Battambang ! Battambang ! Michel Marie, Dorval Editions, 388 pages, 30 euros.

Geneviève Fidani


Dans les labyrinthes de la terreur

(MFI) « Je veux comprendre comment la femme de ma vie m’a exclu de la sienne, comment celle que j’aimais comme un fou a été plus sensible au prêche des autres plutôt qu’à mes poèmes. » Ainsi parle le personnage principal du nouveau roman de l’Algérien Yasmina Khadra : L’attentat. Un roman magnifique où il est question de mort, de révulsion, de haine. Arabe israélien, Amine voit son monde s’effondrer lorsqu’on l’appelle au milieu de la nuit pour lui apprendre sans ménagement que la kamikaze qui s’est fait exploser dans un restaurant de Tel Aviv n’est autre que sa femme. A partir de ce moment-là, tout bascule pour ce jeune chirurgien qui va entreprendre un voyage initiatique dans les territoires occupés de la Palestine pour comprendre le cheminement de son épouse, un cheminement qui est aussi celui de tant de jeunes hommes et femmes qui se sont fait exploser au nom d’une cause meurtrière. Cette plongée dans l’univers de l’absurde et de la frustration permettra-t-elle à Amine de comprendre le sens de la haine qui est en train de consumer son peuple ? Avec ce nouveau roman d’une écriture incandescente, l’Algérien Khadra s’impose comme une des voix incontournables des lettres francophones.

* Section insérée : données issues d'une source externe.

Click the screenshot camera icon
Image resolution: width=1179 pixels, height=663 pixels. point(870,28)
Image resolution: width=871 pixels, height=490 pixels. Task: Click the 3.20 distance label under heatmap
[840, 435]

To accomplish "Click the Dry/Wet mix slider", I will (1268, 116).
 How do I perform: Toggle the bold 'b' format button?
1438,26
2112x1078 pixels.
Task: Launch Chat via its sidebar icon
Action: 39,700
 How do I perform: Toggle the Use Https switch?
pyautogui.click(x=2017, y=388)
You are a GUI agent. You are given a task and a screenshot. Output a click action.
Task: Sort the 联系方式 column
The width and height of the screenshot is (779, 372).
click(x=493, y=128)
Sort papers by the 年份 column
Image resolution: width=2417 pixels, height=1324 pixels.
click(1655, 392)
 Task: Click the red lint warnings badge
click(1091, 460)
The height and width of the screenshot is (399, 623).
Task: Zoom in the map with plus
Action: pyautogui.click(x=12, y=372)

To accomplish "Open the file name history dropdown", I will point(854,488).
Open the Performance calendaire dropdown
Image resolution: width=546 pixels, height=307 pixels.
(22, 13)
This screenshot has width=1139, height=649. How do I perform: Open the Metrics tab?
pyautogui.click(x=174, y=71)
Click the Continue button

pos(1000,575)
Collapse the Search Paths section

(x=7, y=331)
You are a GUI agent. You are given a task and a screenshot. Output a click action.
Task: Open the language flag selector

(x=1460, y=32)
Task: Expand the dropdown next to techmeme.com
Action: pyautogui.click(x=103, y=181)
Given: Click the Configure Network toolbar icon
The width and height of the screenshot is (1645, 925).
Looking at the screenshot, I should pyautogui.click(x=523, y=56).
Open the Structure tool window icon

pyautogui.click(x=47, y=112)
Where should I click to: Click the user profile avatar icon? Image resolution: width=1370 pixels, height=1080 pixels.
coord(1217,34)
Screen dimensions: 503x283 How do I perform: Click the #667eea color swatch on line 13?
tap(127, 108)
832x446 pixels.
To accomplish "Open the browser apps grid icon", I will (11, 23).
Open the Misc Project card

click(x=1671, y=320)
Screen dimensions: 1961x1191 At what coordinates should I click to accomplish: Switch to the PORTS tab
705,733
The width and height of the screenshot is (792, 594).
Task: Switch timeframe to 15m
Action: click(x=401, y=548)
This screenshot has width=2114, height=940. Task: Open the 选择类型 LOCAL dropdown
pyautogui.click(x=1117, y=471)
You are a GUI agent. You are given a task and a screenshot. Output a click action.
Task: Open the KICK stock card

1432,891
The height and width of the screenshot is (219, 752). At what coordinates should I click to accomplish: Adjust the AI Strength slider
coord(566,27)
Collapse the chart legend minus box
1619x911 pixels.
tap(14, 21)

L’attentat, par Yasmina Khadra. Ed. Julliard, 268 pages, 18 euros.

T. C.


Un auteur à découvrir
Russell Banks, chroniqueur de la mauvaise conscience américaine

(MFI) C’est dans le Liberia contemporain que l’Américain Russell Banks a situé l’intrigue de son dernier roman American darling. Le récit s’ouvre sur un rêve prémonitoire que vient de faire le personnage principal : « Après bien des années où j’ai cru que je ne rêvais plus jamais de rien, j’ai rêvé de l’Afrique. » Le rêve sera ainsi le point de départ d’une aventure hors du commun.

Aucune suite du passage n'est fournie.